Dataset entries |
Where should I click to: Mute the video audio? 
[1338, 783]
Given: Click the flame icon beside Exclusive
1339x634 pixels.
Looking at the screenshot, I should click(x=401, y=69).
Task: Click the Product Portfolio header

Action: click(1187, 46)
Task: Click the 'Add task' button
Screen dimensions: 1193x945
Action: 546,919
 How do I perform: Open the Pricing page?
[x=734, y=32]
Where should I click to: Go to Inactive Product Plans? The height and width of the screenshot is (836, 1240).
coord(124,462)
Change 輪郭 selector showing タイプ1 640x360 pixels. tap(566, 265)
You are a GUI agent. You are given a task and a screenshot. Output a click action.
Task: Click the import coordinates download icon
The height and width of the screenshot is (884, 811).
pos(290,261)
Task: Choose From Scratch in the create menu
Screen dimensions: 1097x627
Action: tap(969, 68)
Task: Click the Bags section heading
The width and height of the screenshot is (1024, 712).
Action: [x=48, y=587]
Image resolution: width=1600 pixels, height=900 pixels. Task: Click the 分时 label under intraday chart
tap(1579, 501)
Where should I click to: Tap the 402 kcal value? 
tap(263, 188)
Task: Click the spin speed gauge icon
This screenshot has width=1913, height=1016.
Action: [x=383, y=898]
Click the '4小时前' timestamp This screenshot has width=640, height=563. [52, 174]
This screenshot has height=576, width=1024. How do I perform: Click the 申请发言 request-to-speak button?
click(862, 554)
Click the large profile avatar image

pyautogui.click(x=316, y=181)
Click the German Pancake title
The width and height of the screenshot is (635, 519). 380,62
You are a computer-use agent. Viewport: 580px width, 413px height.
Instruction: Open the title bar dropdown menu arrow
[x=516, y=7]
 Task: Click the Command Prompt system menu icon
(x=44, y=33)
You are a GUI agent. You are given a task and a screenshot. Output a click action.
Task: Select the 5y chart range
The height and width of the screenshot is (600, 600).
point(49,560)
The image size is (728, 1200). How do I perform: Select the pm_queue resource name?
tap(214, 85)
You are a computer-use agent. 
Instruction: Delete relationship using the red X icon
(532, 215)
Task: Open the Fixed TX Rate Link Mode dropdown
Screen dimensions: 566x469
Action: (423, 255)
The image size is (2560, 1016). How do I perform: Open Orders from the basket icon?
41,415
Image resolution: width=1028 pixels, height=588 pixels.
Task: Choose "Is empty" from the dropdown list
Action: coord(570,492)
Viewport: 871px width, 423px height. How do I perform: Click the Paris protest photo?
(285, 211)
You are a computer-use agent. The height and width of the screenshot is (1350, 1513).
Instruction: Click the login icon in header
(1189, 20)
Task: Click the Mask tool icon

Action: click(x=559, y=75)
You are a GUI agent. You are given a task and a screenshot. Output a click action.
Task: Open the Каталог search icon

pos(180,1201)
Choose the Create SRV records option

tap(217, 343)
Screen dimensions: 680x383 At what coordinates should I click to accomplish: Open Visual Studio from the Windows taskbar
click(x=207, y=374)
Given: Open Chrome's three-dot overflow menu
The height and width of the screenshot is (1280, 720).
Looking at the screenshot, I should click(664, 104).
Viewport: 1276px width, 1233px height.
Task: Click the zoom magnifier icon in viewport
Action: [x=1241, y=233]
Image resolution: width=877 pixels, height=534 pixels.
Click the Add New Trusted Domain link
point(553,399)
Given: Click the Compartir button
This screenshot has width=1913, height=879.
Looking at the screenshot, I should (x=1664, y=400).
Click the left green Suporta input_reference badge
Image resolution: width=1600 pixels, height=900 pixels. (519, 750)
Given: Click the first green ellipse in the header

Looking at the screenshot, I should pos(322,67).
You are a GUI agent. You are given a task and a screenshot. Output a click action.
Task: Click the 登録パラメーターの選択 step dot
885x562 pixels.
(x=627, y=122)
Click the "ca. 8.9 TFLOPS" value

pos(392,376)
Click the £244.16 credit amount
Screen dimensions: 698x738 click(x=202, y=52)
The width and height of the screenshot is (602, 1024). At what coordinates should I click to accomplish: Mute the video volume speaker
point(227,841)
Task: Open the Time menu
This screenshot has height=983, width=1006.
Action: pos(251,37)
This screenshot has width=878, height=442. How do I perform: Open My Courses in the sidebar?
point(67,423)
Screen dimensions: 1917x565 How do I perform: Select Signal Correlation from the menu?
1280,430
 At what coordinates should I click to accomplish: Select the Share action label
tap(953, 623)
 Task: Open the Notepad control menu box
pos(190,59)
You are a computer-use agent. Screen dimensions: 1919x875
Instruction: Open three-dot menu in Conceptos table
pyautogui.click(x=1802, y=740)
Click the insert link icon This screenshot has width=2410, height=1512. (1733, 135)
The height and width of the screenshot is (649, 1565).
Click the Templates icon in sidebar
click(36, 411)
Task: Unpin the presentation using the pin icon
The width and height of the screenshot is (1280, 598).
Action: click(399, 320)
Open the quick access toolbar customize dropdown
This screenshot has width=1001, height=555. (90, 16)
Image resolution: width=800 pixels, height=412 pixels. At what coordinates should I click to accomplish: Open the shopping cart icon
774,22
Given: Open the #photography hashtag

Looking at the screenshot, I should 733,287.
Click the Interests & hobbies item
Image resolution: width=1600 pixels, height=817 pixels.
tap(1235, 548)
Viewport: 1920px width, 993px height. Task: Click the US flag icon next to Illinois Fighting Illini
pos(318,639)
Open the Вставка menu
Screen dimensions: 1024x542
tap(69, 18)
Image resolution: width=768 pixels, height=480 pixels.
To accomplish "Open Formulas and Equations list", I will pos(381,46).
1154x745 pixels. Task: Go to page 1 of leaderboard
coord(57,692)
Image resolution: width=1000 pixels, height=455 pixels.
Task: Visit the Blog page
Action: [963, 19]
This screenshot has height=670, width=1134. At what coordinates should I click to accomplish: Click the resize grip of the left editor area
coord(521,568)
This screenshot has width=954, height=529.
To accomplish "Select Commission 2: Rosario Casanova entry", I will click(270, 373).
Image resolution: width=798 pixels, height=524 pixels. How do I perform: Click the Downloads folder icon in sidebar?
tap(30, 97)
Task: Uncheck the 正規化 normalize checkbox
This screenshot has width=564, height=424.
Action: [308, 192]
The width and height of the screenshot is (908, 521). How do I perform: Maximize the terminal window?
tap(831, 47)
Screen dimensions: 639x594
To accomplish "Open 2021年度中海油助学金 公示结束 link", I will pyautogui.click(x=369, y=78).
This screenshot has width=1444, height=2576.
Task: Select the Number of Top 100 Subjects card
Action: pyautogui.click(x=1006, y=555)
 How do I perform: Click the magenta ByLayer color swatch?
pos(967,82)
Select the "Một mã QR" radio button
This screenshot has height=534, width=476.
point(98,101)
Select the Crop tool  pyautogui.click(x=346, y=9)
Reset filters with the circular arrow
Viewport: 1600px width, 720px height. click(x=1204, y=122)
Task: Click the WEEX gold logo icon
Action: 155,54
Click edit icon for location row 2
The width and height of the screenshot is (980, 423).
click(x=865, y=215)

PROBLEM STATEMENT |
From the entries above, restate word for word the lines from the line containing "Given: Open Chrome's three-dot overflow menu" to the line containing "Given: Click the Compartir button", both ends included, and nothing more.

SOLUTION TO THIS PROBLEM |
Given: Open Chrome's three-dot overflow menu
The height and width of the screenshot is (1280, 720).
Looking at the screenshot, I should click(664, 104).
Viewport: 1276px width, 1233px height.
Task: Click the zoom magnifier icon in viewport
Action: [x=1241, y=233]
Image resolution: width=877 pixels, height=534 pixels.
Click the Add New Trusted Domain link
point(553,399)
Given: Click the Compartir button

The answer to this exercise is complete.